Problem details:
An exact copy of all the entries below is what this task needs.

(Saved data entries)

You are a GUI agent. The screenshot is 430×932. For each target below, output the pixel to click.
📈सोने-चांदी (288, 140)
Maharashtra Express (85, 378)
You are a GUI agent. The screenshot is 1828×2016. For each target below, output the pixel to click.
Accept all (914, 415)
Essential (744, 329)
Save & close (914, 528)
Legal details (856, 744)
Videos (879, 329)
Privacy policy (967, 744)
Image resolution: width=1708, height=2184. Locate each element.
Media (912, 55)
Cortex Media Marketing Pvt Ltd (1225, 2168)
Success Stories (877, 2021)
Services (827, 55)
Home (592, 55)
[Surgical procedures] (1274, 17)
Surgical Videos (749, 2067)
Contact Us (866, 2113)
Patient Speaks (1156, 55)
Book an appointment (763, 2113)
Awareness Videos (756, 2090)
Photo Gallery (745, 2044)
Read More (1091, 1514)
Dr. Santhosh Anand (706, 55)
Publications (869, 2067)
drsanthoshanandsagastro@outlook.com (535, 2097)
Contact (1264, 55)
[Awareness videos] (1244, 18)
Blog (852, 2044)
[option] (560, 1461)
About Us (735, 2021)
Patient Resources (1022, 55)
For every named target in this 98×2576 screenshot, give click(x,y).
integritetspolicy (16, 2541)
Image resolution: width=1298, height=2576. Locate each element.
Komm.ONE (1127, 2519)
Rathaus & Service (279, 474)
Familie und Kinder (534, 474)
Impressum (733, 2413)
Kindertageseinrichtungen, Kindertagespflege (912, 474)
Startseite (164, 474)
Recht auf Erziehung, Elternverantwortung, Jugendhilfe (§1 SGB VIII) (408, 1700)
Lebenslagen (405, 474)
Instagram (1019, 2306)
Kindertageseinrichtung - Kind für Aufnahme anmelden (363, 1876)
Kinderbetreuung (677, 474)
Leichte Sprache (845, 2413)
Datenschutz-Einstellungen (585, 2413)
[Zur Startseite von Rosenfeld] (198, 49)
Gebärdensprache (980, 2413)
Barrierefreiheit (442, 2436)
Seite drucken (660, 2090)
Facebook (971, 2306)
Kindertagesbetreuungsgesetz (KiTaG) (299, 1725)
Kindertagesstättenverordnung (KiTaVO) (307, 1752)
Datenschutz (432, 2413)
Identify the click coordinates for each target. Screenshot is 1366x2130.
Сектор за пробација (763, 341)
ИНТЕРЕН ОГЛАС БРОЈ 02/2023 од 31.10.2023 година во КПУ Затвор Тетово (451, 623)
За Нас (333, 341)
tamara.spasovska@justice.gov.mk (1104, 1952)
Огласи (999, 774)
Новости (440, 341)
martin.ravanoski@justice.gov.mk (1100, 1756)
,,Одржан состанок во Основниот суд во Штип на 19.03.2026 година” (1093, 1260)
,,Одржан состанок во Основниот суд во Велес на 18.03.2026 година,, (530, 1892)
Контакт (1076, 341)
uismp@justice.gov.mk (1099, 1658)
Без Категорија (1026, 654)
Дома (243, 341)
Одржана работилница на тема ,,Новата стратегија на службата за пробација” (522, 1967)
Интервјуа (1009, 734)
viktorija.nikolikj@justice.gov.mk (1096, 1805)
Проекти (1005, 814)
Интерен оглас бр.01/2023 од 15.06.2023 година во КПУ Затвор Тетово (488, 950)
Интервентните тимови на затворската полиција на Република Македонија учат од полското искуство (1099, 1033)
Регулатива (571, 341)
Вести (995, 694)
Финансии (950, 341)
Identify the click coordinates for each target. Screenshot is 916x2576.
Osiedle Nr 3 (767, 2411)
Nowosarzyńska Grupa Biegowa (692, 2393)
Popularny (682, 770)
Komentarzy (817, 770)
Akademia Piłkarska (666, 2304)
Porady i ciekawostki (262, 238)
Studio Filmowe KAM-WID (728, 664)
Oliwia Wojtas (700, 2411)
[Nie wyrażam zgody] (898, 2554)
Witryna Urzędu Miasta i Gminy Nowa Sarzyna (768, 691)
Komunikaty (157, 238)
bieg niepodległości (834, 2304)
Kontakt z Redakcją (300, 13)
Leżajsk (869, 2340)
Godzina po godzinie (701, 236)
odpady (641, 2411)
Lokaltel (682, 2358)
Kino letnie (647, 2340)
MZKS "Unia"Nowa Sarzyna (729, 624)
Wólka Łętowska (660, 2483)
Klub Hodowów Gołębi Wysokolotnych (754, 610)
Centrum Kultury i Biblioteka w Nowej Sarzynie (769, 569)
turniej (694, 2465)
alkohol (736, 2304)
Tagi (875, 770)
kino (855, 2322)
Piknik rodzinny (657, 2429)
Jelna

Answer section:
You are a GUI agent. The screenshot is 430×932. For each target below, output the pixel to click.
📈सोने-चांदी (288, 140)
Maharashtra Express (85, 378)
You are a GUI agent. The screenshot is 1828×2016. For each target below, output the pixel to click.
Accept all (914, 415)
Essential (744, 329)
Save & close (914, 528)
Legal details (856, 744)
Videos (879, 329)
Privacy policy (967, 744)
Image resolution: width=1708, height=2184. Locate each element.
Media (912, 55)
Cortex Media Marketing Pvt Ltd (1225, 2168)
Success Stories (877, 2021)
Services (827, 55)
Home (592, 55)
[Surgical procedures] (1274, 17)
Surgical Videos (749, 2067)
Contact Us (866, 2113)
Patient Speaks (1156, 55)
Book an appointment (763, 2113)
Awareness Videos (756, 2090)
Photo Gallery (745, 2044)
Read More (1091, 1514)
Dr. Santhosh Anand (706, 55)
Publications (869, 2067)
drsanthoshanandsagastro@outlook.com (535, 2097)
Contact (1264, 55)
[Awareness videos] (1244, 18)
Blog (852, 2044)
[option] (560, 1461)
About Us (735, 2021)
Patient Resources (1022, 55)
For every named target in this 98×2576 screenshot, give click(x,y).
integritetspolicy (16, 2541)
Image resolution: width=1298, height=2576. Locate each element.
Komm.ONE (1127, 2519)
Rathaus & Service (279, 474)
Familie und Kinder (534, 474)
Impressum (733, 2413)
Kindertageseinrichtungen, Kindertagespflege (912, 474)
Startseite (164, 474)
Recht auf Erziehung, Elternverantwortung, Jugendhilfe (§1 SGB VIII) (408, 1700)
Lebenslagen (405, 474)
Instagram (1019, 2306)
Kindertageseinrichtung - Kind für Aufnahme anmelden (363, 1876)
Kinderbetreuung (677, 474)
Leichte Sprache (845, 2413)
Datenschutz-Einstellungen (585, 2413)
[Zur Startseite von Rosenfeld] (198, 49)
Gebärdensprache (980, 2413)
Barrierefreiheit (442, 2436)
Seite drucken (660, 2090)
Facebook (971, 2306)
Kindertagesbetreuungsgesetz (KiTaG) (299, 1725)
Kindertagesstättenverordnung (KiTaVO) (307, 1752)
Datenschutz (432, 2413)
Identify the click coordinates for each target. Screenshot is 1366x2130.
Сектор за пробација (763, 341)
ИНТЕРЕН ОГЛАС БРОЈ 02/2023 од 31.10.2023 година во КПУ Затвор Тетово (451, 623)
За Нас (333, 341)
tamara.spasovska@justice.gov.mk (1104, 1952)
Огласи (999, 774)
Новости (440, 341)
martin.ravanoski@justice.gov.mk (1100, 1756)
,,Одржан состанок во Основниот суд во Штип на 19.03.2026 година” (1093, 1260)
,,Одржан состанок во Основниот суд во Велес на 18.03.2026 година,, (530, 1892)
Контакт (1076, 341)
uismp@justice.gov.mk (1099, 1658)
Без Категорија (1026, 654)
Дома (243, 341)
Одржана работилница на тема ,,Новата стратегија на службата за пробација” (522, 1967)
Интервјуа (1009, 734)
viktorija.nikolikj@justice.gov.mk (1096, 1805)
Проекти (1005, 814)
Интерен оглас бр.01/2023 од 15.06.2023 година во КПУ Затвор Тетово (488, 950)
Интервентните тимови на затворската полиција на Република Македонија учат од полското искуство (1099, 1033)
Регулатива (571, 341)
Вести (995, 694)
Финансии (950, 341)
Identify the click coordinates for each target. Screenshot is 916x2576.
Osiedle Nr 3 (767, 2411)
Nowosarzyńska Grupa Biegowa (692, 2393)
Popularny (682, 770)
Komentarzy (817, 770)
Akademia Piłkarska (666, 2304)
Porady i ciekawostki (262, 238)
Studio Filmowe KAM-WID (728, 664)
Oliwia Wojtas (700, 2411)
[Nie wyrażam zgody] (898, 2554)
Witryna Urzędu Miasta i Gminy Nowa Sarzyna (768, 691)
Komunikaty (157, 238)
bieg niepodległości (834, 2304)
Kontakt z Redakcją (300, 13)
Leżajsk (869, 2340)
Godzina po godzinie (701, 236)
odpady (641, 2411)
Lokaltel (682, 2358)
Kino letnie (647, 2340)
MZKS "Unia"Nowa Sarzyna (729, 624)
Wólka Łętowska (660, 2483)
Klub Hodowów Gołębi Wysokolotnych (754, 610)
Centrum Kultury i Biblioteka w Nowej Sarzynie (769, 569)
turniej (694, 2465)
alkohol (736, 2304)
Tagi (875, 770)
kino (855, 2322)
Piknik rodzinny (657, 2429)
Jelna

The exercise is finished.